An analysis of Player Unknown's Battle Grounds (PUBG) Game Data using Hive and Spark. The project was done as part of Big Data Analysis class at the University of Texas at Dallas. The final presentation for the report can be found in project presentation.
The goal of the study was to learn data analysis using various big data tools. The professor had allowed us to select the dataset of our own choice to analyze. All the members of our team were a great fan of PUBG mobile game and the game developer had recently released the dataset on Kaggle. So we decided to take it up for our project, that way we also have an analytics edge when playing the game.
- Hive
- Spark
The data for the analysis has been sourced from Kaggle. All the codes used in the analysis can be accessed here and can be used to reproduce the result. A detailed explanation of the various operations and the interpretations of the outputs can be found in the project report.
#Correlation in Hive
set hive.cli.print.header=true;
select corr(weaponsacquired,winplaceperc) from pubg_new where match_type1='solo';
select corr(weaponsacquired,winplaceperc) from pubg_new where match_type1='Duo';
select corr(weaponsacquired,winplaceperc) from pubg_new where match_type1='Squad'
#Clusterin in Scala
import org.apache.spark.ml.feature.VectorAssembler
import org.apache.spark.ml.classification.LogisticRegression
import org.apache.spark.mllib.evaluation.BinaryClassificationMetrics
import org.apache.spark.mllib.regression.LabeledPoint
import org.apache.spark.mllib.util.MLUtils
import org.apache.spark.ml.classification.BinaryLogisticRegressionSummary
import org.apache.spark.ml.clustering.KMeans
import org.apache.spark.ml.evaluation.ClusteringEvaluator
val inputfile = sql("select * from pubg_new")

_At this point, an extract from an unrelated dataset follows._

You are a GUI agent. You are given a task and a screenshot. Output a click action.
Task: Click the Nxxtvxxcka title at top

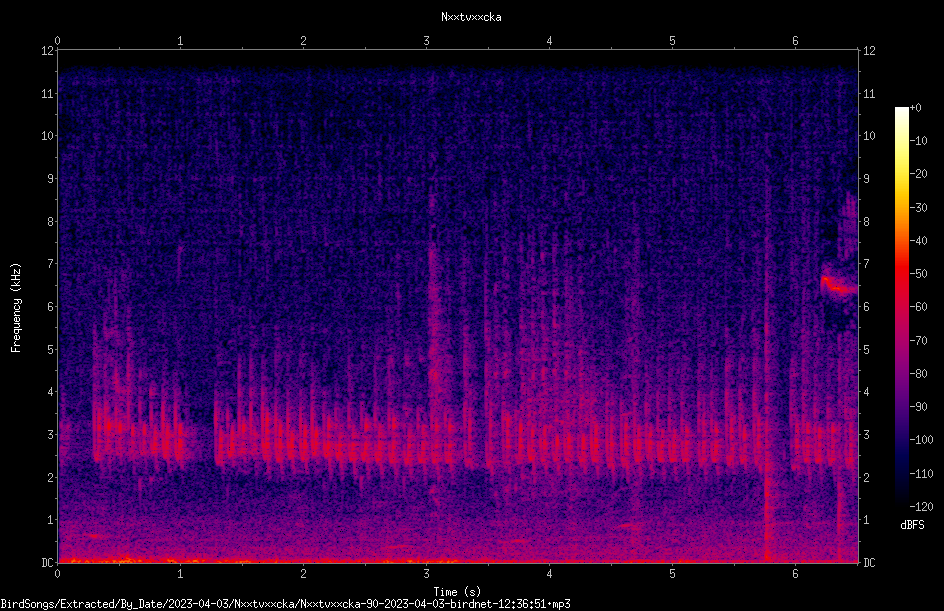(471, 17)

val Data=inputfile.select(inputfile("winorlose").as("label"),$"boosts",$"damageDealt",$"DBNOs",$"headshotKills",$"heals",$"killPlace",$"killPoints",$"kills",$"killStreaks",$"longestKill",$"maxPlace",$"numGroups",$"revives",$"rideDistance",$"roadKills",$"swimDistance",$"teamKills",$"vehicleDestroys",$"walkDistance",$"weaponsacquired",$"winpoints",$"winorlose",$"winquartiles")
val assembler = new VectorAssembler().setInputCols(Array("boosts","damageDealt","DBNOs","headshotKills","heals","killPlace","killPoints","kills","killStreaks","longestKill","maxPlace","numGroups","revives","rideDistance","roadKills","swimDistance","teamKills","vehicleDestroys","walkDistance","weaponsacquired","winpoints","winorlose","winquartiles")).setOutputCol("features")
val data1 = assembler.transform(Data).select($"label",$"features")
val kmeans = new KMeans().setPredictionCol("cluster").setFeaturesCol("features").setK(5).setInitSteps(40).setMaxIter(99)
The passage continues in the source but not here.